The director of another leading university sports program, Ray Tanner of the University of South Carolina, said that Under Armor was recently contacted to “discuss our current contractual arrangement.” A company spokesman had no immediate comment on Under Armor’s relationship with the University of South Carolina.

Other notable programs signed by Under Armor include Auburn University, Notre Dame University, and Yale University.

The company has been challenged in recent years by a confluence of management changes, a contraction of US wholesale retailers, and a broad trend toward so-called athleisure, or fashion-inspired apparel, which is not the performance apparel brand strength.

Last month, Under Armor chief financial officer David Bergman said the company had taken several steps to improve liquidity during the Covid-19 crisis, including modifying its line of credit and convertible bond offering.
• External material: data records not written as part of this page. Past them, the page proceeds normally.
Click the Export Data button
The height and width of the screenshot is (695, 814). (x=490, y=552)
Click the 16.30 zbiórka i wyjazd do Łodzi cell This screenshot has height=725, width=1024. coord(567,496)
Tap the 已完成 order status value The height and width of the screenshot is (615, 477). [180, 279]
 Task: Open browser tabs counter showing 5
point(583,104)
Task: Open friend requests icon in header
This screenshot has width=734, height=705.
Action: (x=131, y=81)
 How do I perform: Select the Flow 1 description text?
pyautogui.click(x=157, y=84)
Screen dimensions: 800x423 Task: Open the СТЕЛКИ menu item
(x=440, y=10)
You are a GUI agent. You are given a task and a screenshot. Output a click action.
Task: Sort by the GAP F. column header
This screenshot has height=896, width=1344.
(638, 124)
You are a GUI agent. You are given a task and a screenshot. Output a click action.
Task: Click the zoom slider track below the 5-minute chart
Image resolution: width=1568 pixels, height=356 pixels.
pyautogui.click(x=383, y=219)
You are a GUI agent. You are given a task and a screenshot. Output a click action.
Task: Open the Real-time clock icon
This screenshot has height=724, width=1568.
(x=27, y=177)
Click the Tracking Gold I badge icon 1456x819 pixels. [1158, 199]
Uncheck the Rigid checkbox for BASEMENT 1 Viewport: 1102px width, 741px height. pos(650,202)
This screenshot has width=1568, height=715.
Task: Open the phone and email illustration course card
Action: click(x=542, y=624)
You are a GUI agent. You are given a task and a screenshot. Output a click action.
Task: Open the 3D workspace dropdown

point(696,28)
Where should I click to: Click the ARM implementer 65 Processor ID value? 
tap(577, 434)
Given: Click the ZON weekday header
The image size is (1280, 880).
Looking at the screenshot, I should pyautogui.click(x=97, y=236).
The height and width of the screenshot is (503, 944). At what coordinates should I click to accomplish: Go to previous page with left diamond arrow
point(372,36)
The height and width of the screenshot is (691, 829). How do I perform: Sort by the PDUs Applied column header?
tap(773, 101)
He also said the company would review the terms of its sports marketing contract to preserve cash flow.

Under Armor will pay $ 131 million in sponsorship and marketing deals through the end of 2020, according to a schedule in its most recent annual filing.

The termination of the contract came after the UCLA sports department reported a deficit of $ 18.9 million during the 2018-2019 school year, indicating underlying financial challenges even before the pandemic effectively canceled sports activities since the spring. Athletes at the school have in the past expressed problems they claim to have experienced with the products they received from Under Armor.